Both ANZ and ING have come in for heavy criticism following the freezing of the Diversified Yield and Regular Income Funds in March. The move left 8000 investors unable to access total investments worth $521 million.
The two funds invested in collateralised debt obligations (CDOs) and collateralised loan obligations (CLOs), financial products which package various types of debt into tradeable securities. The market for these products vanished with the credit crisis.
The freeze sparked a string of complaints to the Banking Ombudsman. The Commerce Commission says it's acting on information forwarded by the Banking Ombudsman and following several complaints.
ANZ owns 49 per cent of ING New Zealand and actively promoted the funds to customers through its network of financial advisers.
ANZ customers have reported that they were told the investments were "as safe as the bank". They also say they were not informed about the link between ANZ and ING.
The bank has been forced to settle with a number of investors.
In one case it paid out more than $200,000 to an elderly woman whose life savings were tied up in the Diversified Yield Fund. The 87-year-old, who is in poor health and whose only other income is her pension, had put the money into the fund on the advice of her ANZ financial planner.
In its assessment of her investment needs, ANZ characterised the woman as a "defensive" or conservative investor. Last May Steven Giannoulis, ING's general manager of marketing, said the two funds were at the higher-risk end of the ING range of investments.

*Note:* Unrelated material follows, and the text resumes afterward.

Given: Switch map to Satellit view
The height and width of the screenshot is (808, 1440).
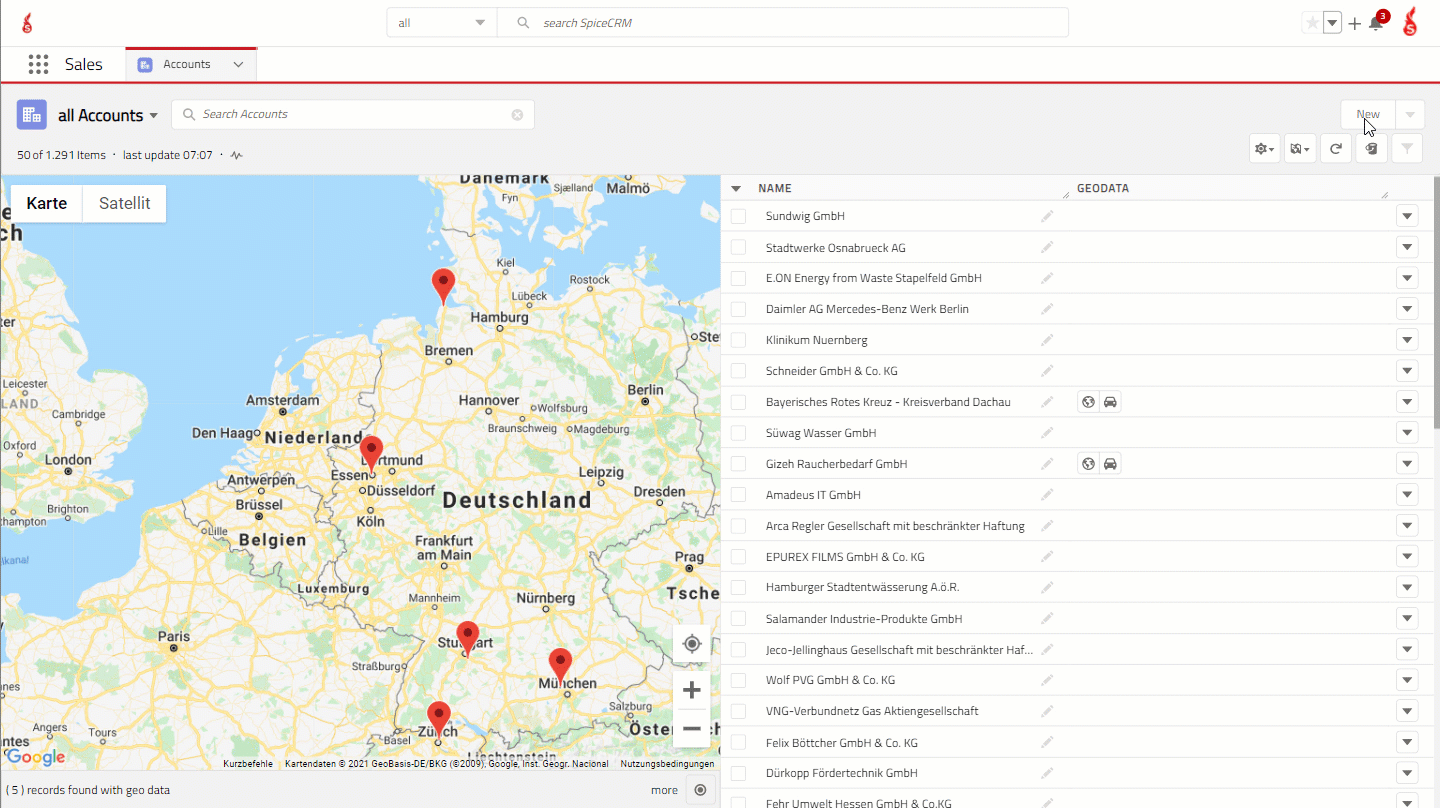Looking at the screenshot, I should 124,203.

In March ING will ask investors to vote on a proposal to wind up the funds. They will be offered a sweetener in the form of a $100 million payout, to be made within weeks of the vote.
The $100 million is a loan from ING and the ANZ and would have to be paid back first before investors got any more of their money back from the wind-down of the assets.

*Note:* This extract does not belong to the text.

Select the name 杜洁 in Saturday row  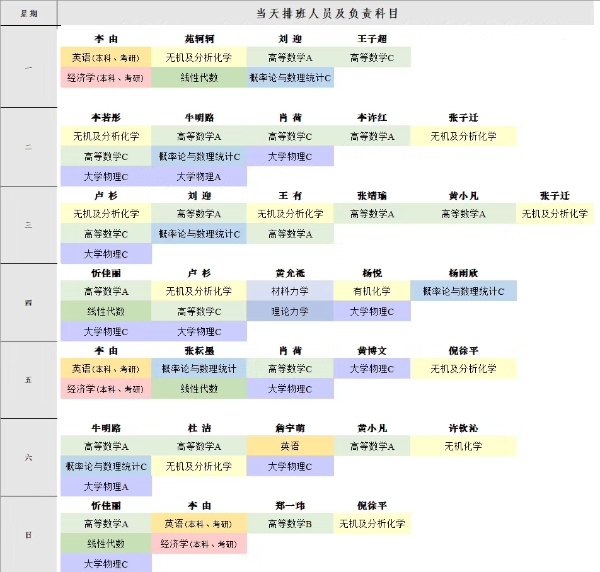[199, 427]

ING chief executive Helen Troup said the initial cash payment was not an indication of the total amount investors would get back.
The vote, to be held in Auckland, will require a 10 per cent quorum and needs 75 per cent approval to pass.
A group of five financial advisers which is lobbying ING to pay investors out in full has described the $100 million loan as "disgraceful". It has estimated investors could get back as little as 15c in the dollar if they accept the proposal.
LOCKED UP
WHAT'S AT STAKE
$521m of 8000 investors' funds.
WHAT'S ON OFFER
Investors will vote on a $100 million sweetener in March.